Recorded data
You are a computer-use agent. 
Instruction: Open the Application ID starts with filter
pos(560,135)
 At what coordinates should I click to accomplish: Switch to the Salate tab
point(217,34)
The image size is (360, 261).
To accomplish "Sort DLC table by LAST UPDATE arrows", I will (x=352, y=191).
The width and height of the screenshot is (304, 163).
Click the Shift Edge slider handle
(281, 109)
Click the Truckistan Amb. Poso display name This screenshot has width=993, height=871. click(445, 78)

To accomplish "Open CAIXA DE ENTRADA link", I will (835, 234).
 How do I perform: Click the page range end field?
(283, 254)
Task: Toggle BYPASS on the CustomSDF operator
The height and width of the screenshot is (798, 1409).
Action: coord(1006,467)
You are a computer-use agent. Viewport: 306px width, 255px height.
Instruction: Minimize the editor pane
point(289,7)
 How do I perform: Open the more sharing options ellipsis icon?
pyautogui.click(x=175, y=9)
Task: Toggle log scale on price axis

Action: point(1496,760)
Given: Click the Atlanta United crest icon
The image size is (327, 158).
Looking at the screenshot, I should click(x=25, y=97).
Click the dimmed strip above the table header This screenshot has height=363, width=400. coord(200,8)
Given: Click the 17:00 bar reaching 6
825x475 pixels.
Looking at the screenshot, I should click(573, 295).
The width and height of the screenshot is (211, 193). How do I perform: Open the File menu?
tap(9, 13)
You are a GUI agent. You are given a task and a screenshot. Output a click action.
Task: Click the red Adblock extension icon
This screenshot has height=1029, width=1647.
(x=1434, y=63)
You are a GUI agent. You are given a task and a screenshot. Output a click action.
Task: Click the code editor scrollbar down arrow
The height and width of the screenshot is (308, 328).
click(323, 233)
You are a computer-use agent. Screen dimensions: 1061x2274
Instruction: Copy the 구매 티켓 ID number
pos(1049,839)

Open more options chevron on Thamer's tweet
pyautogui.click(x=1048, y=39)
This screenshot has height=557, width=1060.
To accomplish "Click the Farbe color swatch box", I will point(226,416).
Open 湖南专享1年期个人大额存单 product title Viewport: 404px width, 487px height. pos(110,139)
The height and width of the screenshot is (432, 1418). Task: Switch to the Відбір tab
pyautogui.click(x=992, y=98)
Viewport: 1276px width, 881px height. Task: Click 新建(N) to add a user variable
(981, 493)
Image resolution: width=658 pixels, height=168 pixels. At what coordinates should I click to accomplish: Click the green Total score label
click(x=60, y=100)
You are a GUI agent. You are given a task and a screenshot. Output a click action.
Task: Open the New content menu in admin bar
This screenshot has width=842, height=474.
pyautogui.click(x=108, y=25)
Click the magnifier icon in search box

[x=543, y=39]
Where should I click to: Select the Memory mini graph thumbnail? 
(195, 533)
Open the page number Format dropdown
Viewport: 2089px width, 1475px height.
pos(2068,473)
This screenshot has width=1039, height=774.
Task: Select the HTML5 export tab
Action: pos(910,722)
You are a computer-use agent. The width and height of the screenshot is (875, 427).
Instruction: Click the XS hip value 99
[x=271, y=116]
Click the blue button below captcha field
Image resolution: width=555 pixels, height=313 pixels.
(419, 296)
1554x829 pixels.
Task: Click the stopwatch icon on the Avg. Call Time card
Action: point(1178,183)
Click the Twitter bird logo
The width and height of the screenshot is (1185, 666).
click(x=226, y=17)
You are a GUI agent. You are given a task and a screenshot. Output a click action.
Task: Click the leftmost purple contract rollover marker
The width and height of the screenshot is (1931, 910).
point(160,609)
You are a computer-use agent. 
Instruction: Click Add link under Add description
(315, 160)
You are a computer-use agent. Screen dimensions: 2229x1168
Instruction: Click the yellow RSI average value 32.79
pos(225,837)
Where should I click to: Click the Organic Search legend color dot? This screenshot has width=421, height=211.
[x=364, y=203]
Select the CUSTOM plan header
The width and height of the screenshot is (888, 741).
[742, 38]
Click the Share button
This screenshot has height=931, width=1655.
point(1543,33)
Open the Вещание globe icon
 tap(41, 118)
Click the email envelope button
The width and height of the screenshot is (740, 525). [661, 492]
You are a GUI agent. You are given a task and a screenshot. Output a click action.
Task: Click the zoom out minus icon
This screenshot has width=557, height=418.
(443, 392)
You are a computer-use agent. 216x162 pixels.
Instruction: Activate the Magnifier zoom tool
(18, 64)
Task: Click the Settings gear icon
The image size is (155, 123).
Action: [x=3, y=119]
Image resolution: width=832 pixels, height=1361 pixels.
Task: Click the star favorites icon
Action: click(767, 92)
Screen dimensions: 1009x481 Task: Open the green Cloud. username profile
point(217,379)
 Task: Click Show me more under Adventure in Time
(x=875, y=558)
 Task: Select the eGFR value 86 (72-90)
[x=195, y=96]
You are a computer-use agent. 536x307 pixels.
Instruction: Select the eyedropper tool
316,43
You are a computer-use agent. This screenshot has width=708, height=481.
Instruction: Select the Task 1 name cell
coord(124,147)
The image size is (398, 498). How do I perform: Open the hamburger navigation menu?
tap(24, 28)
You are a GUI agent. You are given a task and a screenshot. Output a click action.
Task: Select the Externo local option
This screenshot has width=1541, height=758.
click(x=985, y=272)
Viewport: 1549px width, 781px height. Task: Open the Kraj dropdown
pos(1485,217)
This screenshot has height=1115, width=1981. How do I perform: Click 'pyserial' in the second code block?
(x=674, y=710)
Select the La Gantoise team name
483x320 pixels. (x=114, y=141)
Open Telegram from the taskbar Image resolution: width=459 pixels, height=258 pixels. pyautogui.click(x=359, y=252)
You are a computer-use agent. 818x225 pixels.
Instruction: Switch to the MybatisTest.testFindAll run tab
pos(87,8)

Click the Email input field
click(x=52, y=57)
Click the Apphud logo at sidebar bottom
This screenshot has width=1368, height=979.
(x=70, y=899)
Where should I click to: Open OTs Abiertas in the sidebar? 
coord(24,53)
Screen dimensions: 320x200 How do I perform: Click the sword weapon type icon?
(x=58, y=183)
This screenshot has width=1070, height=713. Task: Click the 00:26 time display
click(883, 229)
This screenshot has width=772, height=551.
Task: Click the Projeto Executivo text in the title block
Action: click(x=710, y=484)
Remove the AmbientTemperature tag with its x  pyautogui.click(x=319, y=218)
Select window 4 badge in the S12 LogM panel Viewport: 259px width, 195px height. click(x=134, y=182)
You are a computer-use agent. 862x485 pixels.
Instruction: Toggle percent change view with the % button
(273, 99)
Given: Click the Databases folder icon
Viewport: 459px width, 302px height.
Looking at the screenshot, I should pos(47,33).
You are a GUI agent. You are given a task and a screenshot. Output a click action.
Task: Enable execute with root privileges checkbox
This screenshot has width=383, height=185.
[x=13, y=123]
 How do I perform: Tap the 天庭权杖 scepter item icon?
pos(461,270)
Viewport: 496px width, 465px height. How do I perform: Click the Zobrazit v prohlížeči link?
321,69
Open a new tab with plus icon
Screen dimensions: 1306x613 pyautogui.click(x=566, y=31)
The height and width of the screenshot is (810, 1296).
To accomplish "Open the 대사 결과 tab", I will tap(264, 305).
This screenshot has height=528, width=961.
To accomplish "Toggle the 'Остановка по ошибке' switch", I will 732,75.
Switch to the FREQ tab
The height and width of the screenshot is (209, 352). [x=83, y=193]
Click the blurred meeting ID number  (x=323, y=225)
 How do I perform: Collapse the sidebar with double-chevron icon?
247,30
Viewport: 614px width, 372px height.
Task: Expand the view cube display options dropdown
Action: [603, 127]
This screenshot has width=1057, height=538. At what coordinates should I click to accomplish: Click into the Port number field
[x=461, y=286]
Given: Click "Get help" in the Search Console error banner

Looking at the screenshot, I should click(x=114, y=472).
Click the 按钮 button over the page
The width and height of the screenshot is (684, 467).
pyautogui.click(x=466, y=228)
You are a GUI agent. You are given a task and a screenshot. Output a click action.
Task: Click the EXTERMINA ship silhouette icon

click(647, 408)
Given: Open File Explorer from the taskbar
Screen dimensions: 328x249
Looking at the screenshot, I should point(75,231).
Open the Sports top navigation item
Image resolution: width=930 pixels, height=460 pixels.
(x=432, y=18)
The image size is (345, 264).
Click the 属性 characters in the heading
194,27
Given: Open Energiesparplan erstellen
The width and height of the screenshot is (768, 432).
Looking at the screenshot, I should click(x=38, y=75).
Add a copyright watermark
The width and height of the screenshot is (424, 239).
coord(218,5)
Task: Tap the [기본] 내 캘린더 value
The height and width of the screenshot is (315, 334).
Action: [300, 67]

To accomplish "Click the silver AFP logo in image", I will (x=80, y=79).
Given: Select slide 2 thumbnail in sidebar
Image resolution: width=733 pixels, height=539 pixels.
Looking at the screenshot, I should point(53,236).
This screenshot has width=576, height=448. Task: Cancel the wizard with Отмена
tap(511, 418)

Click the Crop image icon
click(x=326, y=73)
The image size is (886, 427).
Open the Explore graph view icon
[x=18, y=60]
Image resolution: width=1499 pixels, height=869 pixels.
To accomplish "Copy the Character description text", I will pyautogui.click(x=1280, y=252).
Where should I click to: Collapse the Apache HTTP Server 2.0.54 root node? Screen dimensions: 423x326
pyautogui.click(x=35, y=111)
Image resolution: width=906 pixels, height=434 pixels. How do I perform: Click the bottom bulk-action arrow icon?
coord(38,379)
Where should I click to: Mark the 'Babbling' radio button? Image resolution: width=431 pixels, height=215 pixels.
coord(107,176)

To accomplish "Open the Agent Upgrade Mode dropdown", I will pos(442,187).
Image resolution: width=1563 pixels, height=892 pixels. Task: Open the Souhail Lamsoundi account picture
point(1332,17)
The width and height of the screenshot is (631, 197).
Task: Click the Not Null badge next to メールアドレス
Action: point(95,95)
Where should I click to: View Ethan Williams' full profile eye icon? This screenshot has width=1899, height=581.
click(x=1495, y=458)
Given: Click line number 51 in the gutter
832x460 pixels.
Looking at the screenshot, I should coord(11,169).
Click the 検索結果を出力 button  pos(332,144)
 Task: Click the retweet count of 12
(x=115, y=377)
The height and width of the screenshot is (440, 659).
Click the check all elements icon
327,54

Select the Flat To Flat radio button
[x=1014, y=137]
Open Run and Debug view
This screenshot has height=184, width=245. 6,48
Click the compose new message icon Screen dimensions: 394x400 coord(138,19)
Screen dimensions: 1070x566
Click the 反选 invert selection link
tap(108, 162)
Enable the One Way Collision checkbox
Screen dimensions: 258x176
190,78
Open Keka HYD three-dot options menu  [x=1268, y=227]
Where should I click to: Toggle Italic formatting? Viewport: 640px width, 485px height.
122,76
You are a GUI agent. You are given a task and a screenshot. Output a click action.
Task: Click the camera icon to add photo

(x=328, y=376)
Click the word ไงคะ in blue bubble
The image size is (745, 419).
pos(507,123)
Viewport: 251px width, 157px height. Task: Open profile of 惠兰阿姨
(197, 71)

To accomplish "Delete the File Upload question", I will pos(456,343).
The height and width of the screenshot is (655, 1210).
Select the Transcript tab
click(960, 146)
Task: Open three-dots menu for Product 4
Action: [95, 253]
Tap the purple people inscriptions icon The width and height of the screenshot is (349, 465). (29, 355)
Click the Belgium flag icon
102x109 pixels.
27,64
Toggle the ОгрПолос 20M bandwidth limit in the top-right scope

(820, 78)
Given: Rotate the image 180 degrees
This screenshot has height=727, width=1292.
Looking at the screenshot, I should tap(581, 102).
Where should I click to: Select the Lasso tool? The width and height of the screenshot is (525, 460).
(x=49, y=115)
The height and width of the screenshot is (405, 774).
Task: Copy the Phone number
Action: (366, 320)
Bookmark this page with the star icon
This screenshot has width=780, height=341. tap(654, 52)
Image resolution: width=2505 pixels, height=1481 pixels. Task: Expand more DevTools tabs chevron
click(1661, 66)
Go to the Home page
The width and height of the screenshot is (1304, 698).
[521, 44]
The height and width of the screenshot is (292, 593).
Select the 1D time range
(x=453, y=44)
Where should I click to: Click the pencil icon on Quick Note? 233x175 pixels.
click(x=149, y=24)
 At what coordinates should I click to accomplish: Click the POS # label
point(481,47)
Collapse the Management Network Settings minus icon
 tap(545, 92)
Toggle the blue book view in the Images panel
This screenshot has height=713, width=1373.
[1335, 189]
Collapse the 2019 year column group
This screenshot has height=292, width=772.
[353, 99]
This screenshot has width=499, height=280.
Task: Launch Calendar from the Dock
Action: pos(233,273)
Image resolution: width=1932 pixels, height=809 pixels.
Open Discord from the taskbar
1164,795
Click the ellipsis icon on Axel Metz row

STATED TASK = Scale the part of the material that opens with the line containing "Image resolution: width=1499" and closes with the line containing "I will pos(442,187).". Rewrite all of those lines, requests included, multiplying every click coordinate in the answers by 1.05 and rounding each result to a whole number with halves rounded up.

EXERCISE ANSWER =
Image resolution: width=1499 pixels, height=869 pixels.
To accomplish "Copy the Character description text", I will pyautogui.click(x=1344, y=265).
Where should I click to: Collapse the Apache HTTP Server 2.0.54 root node? Screen dimensions: 423x326
pyautogui.click(x=37, y=117)
Image resolution: width=906 pixels, height=434 pixels. How do I perform: Click the bottom bulk-action arrow icon?
coord(40,398)
Where should I click to: Mark the 'Babbling' radio button? Image resolution: width=431 pixels, height=215 pixels.
coord(112,185)

To accomplish "Open the Agent Upgrade Mode dropdown", I will pos(464,196).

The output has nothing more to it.